▶ _THE EXERCISE_
Count the lines in the records below that contain the string "named". Reply with the number only.

▶ _RECORDS TO PROCESS_

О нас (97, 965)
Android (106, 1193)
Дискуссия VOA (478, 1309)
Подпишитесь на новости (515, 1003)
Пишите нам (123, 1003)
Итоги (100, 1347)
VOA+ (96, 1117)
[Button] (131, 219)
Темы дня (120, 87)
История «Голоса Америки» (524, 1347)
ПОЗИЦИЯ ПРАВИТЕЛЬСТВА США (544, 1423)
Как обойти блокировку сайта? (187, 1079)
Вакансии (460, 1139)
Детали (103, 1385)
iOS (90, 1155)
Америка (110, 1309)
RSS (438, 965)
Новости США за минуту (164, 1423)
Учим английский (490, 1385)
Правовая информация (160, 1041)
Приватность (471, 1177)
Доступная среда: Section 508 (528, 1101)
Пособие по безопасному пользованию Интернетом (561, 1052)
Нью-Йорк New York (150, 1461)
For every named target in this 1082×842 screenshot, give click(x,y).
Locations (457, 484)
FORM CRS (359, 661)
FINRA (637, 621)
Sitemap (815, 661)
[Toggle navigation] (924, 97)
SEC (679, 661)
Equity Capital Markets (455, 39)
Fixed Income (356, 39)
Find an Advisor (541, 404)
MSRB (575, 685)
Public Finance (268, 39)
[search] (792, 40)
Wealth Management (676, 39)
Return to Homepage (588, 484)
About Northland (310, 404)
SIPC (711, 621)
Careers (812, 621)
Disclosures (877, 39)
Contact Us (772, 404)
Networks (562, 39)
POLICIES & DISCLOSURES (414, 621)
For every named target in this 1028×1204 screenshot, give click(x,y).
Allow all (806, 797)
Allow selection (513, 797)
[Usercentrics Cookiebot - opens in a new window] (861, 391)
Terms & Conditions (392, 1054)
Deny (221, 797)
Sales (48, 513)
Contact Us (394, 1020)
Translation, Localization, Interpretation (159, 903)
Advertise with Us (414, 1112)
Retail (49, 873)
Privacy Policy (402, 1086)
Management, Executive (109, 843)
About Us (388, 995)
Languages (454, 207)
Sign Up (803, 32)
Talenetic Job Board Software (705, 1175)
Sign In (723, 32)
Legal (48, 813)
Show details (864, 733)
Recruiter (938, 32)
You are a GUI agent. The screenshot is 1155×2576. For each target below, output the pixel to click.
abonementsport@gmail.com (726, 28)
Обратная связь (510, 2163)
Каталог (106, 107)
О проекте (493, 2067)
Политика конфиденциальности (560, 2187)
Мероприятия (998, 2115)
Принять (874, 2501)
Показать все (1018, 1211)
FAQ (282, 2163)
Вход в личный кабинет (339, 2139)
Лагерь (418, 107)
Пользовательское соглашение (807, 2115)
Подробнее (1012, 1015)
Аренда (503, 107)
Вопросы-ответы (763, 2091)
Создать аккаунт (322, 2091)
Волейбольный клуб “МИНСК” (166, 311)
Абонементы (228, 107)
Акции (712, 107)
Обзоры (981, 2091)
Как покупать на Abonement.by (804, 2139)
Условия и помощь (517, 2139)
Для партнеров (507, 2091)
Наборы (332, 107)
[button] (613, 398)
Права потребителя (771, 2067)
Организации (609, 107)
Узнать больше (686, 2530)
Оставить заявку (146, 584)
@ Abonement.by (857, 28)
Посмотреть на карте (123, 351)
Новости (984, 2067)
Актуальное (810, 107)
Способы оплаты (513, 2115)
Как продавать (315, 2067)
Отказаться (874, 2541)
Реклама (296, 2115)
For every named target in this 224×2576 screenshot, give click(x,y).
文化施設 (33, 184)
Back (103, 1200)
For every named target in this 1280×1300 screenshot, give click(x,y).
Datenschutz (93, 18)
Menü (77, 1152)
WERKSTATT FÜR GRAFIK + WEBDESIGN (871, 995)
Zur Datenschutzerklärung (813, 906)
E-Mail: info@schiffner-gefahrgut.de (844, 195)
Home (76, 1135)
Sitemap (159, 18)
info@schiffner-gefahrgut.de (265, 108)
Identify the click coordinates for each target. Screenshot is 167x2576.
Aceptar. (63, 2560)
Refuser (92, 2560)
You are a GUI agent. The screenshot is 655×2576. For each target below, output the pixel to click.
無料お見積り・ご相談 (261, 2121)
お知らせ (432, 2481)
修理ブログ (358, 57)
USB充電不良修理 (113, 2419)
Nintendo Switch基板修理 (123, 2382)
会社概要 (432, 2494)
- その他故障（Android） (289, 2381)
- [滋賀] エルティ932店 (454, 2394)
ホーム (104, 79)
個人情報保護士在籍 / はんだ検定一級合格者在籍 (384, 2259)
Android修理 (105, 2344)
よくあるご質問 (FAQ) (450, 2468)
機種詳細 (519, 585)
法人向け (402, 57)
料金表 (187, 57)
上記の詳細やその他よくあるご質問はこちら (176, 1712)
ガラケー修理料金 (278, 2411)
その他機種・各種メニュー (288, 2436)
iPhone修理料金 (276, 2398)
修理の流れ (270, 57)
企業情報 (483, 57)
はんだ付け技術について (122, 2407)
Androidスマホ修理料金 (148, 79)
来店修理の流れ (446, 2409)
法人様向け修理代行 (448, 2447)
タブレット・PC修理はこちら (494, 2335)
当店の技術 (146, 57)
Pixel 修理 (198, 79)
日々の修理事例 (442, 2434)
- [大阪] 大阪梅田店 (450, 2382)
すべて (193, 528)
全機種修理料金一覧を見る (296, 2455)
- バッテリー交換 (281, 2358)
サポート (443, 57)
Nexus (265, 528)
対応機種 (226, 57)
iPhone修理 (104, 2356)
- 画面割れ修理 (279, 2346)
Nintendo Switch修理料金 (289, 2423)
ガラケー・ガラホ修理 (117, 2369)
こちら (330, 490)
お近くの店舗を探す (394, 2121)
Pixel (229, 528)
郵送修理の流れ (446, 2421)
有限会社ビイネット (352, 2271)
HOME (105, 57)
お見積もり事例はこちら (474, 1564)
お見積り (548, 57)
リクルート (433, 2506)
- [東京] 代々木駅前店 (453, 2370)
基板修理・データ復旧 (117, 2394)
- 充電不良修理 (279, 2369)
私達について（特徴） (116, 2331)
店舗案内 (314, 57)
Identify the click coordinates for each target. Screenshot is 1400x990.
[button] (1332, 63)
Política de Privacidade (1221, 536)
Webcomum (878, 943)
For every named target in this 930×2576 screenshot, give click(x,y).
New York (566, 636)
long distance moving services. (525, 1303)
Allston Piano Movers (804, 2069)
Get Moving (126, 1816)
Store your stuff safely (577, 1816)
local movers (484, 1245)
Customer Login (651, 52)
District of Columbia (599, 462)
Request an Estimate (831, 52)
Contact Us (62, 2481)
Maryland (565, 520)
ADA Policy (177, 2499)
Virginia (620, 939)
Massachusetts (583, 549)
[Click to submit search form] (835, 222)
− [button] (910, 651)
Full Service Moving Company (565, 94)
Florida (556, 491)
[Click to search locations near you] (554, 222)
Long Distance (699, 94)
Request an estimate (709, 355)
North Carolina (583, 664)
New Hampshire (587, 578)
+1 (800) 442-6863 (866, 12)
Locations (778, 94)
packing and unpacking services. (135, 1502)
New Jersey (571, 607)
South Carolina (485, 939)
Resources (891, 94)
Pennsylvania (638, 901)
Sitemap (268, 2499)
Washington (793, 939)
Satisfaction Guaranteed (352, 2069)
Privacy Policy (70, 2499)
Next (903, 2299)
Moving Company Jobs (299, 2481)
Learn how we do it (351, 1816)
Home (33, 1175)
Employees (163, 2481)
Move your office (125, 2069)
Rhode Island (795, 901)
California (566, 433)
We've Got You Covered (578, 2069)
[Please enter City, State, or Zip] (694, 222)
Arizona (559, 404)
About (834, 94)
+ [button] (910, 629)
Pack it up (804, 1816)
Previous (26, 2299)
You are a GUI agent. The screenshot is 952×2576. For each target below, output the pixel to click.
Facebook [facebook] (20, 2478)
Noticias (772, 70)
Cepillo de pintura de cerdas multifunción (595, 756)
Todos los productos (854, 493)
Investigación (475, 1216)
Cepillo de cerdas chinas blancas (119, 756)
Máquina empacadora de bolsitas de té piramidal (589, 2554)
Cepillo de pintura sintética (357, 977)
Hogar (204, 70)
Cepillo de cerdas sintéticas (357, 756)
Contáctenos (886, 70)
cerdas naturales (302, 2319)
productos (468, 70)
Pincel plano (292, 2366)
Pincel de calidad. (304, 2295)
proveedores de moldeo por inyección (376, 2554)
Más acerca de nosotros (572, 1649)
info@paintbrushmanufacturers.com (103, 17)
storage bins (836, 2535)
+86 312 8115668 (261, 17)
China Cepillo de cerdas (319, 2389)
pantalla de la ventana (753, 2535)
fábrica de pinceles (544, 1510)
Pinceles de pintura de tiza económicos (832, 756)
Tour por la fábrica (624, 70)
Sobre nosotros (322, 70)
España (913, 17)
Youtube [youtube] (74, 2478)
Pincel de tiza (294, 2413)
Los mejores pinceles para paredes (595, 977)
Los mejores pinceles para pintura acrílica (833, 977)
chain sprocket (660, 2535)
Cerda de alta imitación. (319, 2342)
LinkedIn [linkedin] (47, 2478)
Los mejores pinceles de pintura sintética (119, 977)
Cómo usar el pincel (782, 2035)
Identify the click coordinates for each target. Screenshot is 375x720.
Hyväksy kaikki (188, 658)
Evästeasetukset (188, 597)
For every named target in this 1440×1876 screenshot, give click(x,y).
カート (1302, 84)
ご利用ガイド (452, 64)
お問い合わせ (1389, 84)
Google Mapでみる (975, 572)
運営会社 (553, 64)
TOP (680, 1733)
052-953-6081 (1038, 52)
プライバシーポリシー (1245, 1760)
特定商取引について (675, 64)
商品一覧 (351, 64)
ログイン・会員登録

▶ _COMPLETE ANSWER_
6